_TASK GOAL_
Exactly as they appear, write the lines from the one containing "You are a computer-use agent." to the final line of the entries, leaving pictures out.
= = = = =
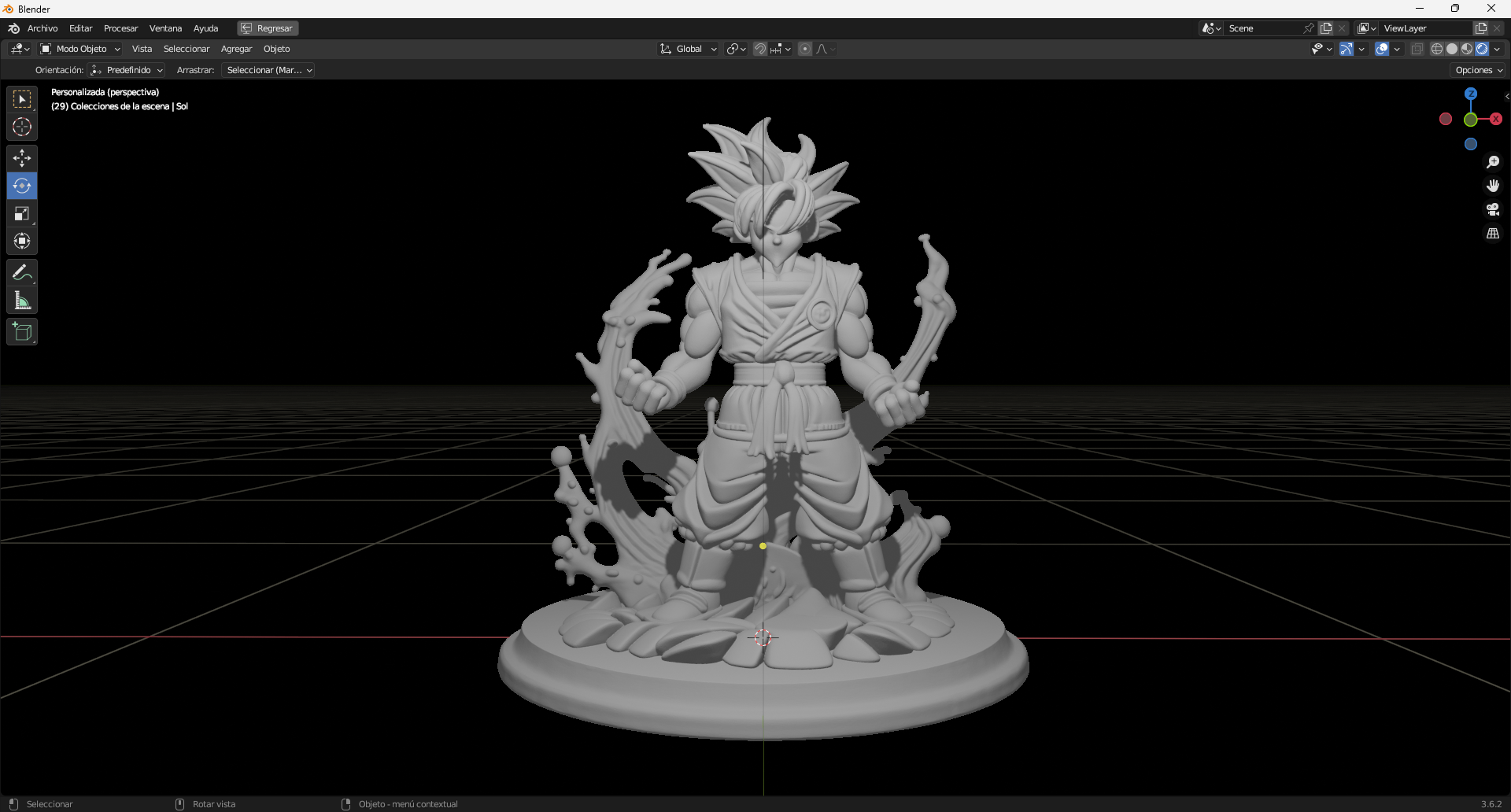Switch to the Tweak select tool

pyautogui.click(x=21, y=98)
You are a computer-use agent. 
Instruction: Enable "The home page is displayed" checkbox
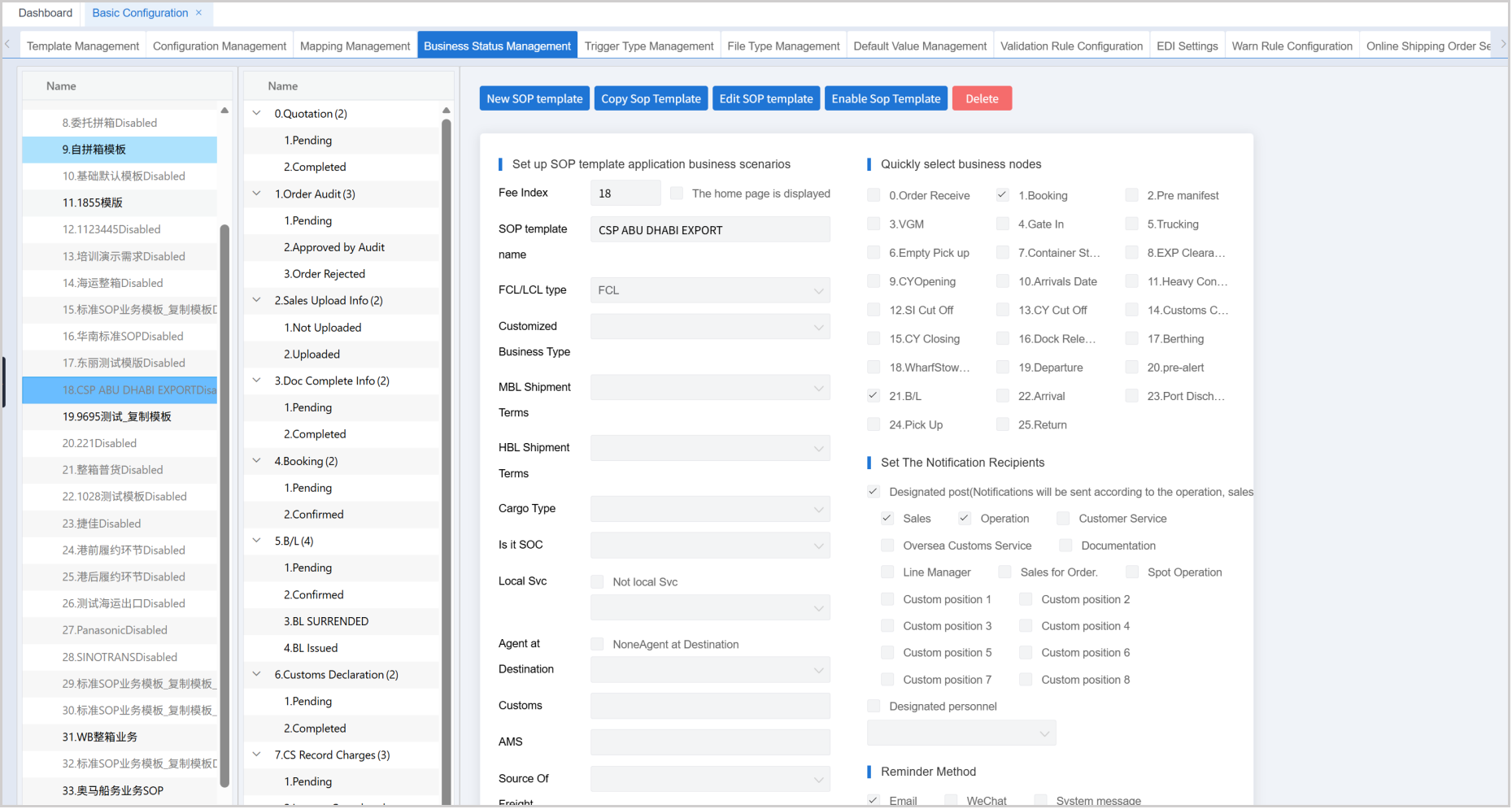676,193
= = = = =
_PROBLEM SOLUTION_
You are a computer-use agent. 
Instruction: Enable "The home page is displayed" checkbox
676,193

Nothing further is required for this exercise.